I bought my Chevy Aveo with cash, so I am not familiar with this “car payment” of which you speak.
Furthermore, $200 for insurance?! You must have an abhorrent accident record. I pay less than one-fourth that.
Add just a tank of gas every week and a $75 monthly parking space, and I pay about $400 a month on my car. Tack on $50 more for carbon offsets, and I have a net carbon footprint of much less than even your average Metro rider.
I also don’t have to worry about my neighborhood being deemed “important” enough to have frequent daily bus service by some autocratic bureaucrats down at Metro headquarters. Cars enable men to be truly free in where they want to live; buses strangle development and tie it to a so-called “master plan” of favored neighborhoods. Ever notice how few Metro buses go to certain neighborhoods? I sure do, and I have a term for that.
It feels like a big piece of disagreement between the two sides of this debate come from past bus experiences.

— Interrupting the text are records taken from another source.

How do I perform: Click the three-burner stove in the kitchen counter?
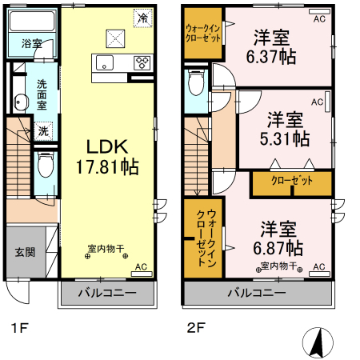click(142, 63)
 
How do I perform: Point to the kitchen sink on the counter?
click(104, 63)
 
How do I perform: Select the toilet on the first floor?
click(46, 166)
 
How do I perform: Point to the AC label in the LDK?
click(141, 267)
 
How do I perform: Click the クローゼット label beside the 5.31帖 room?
click(291, 182)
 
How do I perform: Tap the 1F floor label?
click(20, 327)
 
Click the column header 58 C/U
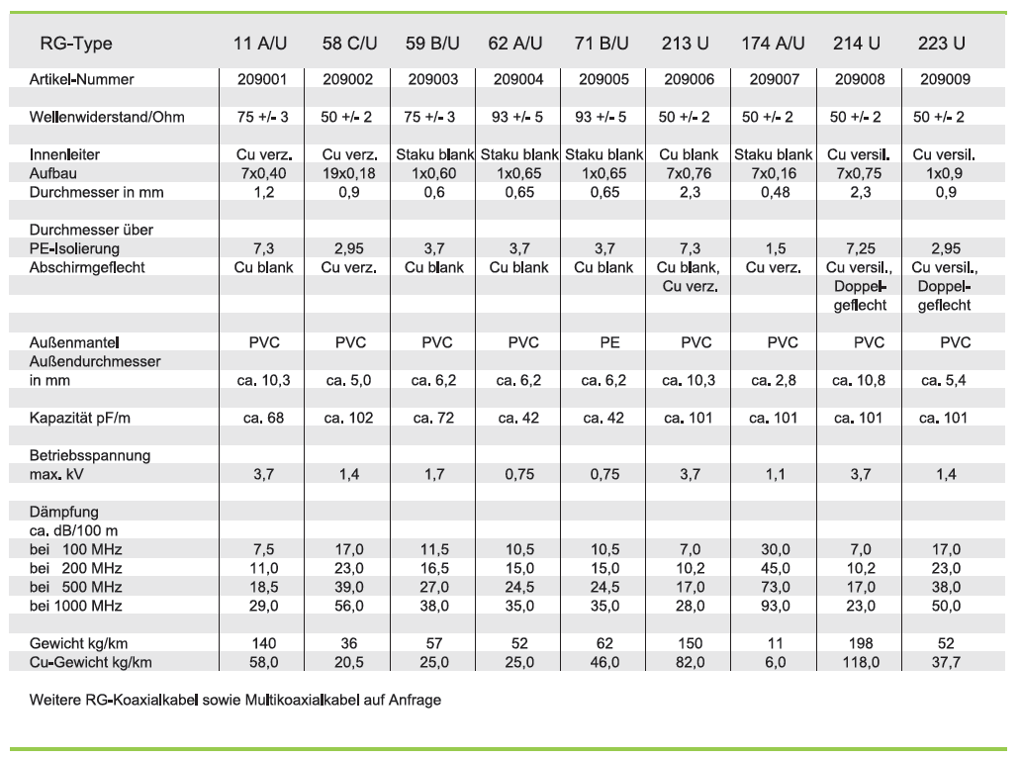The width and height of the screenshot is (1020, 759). [x=349, y=44]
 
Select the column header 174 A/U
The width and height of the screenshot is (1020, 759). [x=773, y=44]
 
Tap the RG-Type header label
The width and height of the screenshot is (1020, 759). [x=76, y=44]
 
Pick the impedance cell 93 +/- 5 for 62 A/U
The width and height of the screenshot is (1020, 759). [x=517, y=117]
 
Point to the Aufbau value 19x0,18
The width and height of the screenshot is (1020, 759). [x=349, y=173]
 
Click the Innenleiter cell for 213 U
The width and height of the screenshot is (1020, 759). [x=688, y=154]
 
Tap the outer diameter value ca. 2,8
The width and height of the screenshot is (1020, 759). [x=773, y=380]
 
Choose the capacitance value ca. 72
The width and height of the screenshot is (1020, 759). [x=433, y=418]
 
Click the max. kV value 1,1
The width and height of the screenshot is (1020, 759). [x=773, y=474]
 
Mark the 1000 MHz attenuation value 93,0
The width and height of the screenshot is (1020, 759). [x=773, y=606]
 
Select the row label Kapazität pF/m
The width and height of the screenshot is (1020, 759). [x=80, y=418]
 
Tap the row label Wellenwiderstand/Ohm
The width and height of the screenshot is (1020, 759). [x=107, y=117]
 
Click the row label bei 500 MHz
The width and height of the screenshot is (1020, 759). [x=76, y=587]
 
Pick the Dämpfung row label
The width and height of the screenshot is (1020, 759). [x=64, y=512]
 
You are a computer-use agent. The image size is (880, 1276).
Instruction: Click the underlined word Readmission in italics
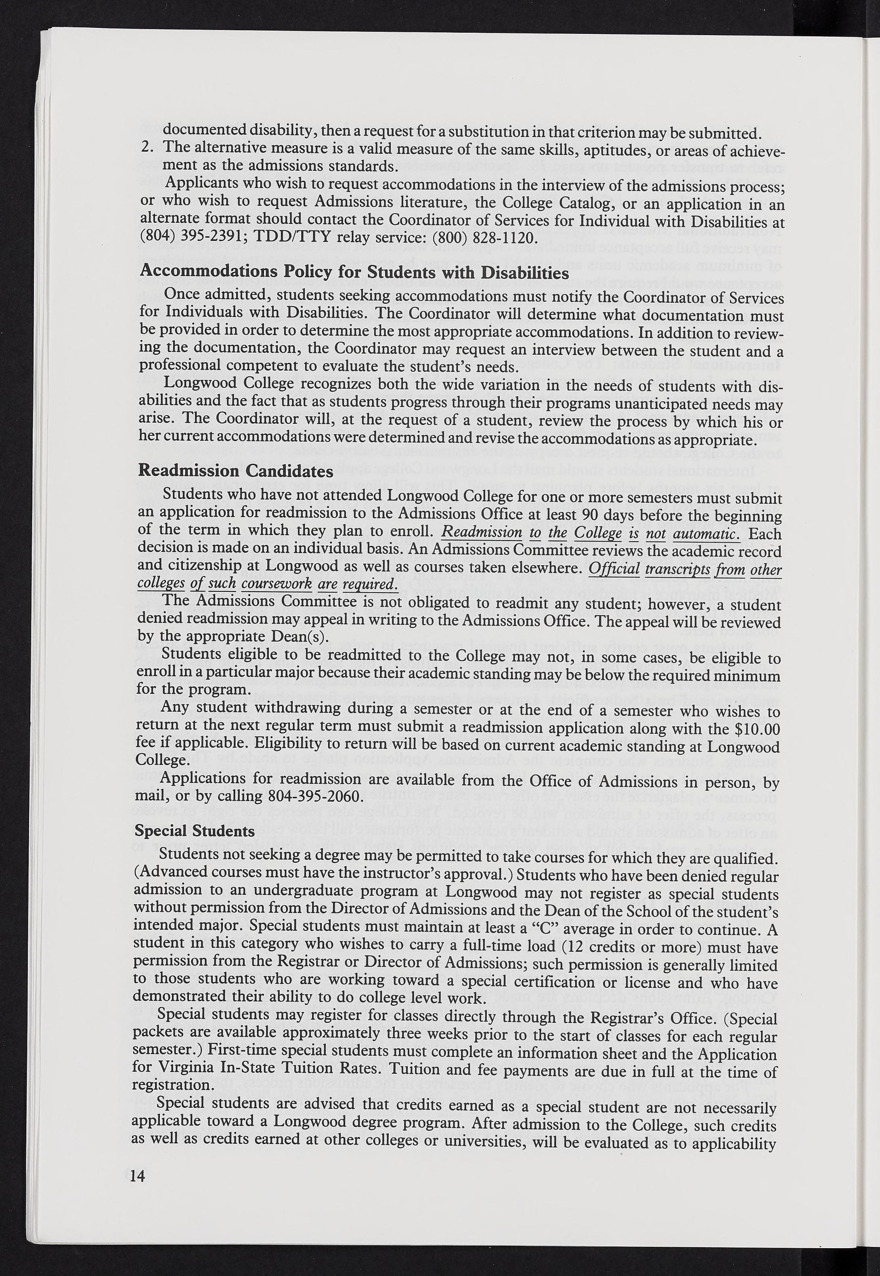pos(482,533)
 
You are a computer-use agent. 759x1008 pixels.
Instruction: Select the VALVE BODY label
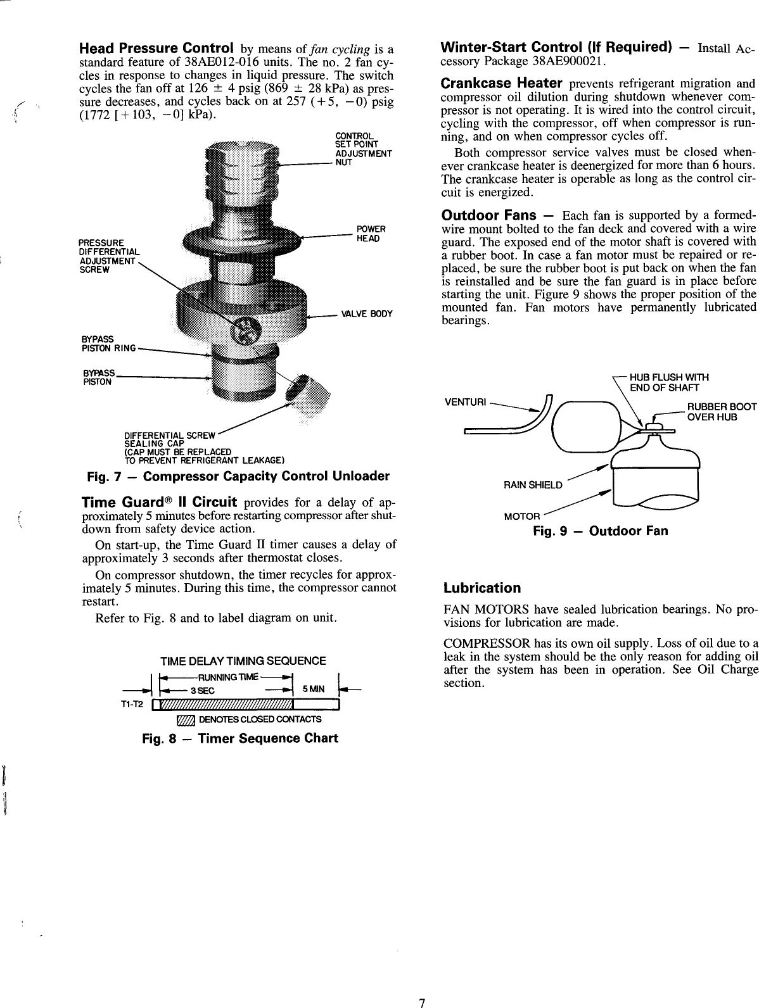[367, 314]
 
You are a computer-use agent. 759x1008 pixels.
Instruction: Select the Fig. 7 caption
[238, 476]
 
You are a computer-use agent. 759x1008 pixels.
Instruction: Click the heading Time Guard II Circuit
[160, 503]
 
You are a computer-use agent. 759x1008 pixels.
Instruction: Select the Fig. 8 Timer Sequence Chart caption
[240, 738]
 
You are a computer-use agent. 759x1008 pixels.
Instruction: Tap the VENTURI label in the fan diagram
[466, 402]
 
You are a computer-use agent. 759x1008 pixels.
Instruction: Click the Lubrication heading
[482, 588]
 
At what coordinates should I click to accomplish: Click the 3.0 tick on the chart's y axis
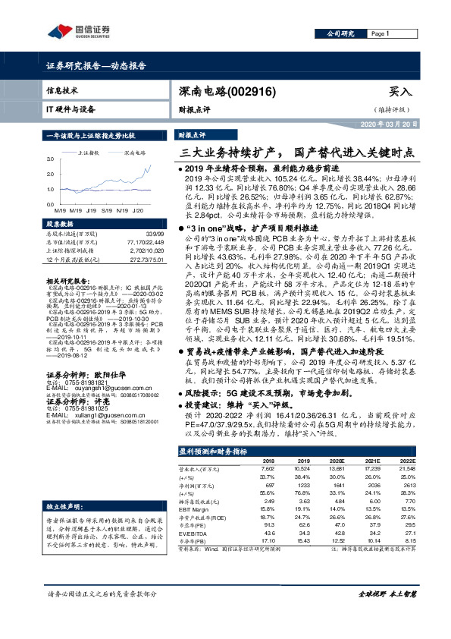click(x=50, y=159)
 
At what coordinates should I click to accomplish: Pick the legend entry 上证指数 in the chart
click(x=92, y=153)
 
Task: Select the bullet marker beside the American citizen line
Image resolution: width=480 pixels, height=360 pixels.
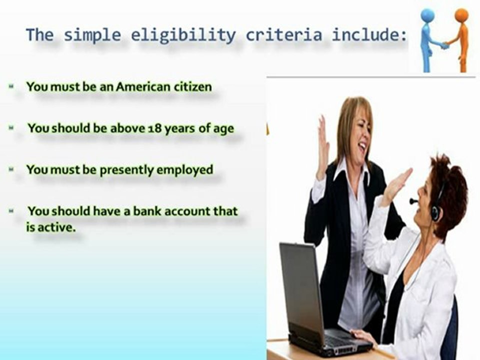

Take anonymous#3’s comment: “Add in another hour per weekday of bus travel time”. Clearly this person has had bad bus experiences. As the system stands, the but is not likely a good solution for a3. However, a friend of mine saves about an hour a day by riding the bus, thanks to the wonders of the carpool lane. These two likely will never agree on whether transit is a good idea, because they are effected very differently by the bus system.
Unless… someone comes along and builds a faster transit solution for a3. Maybe then s/he will give it another chance.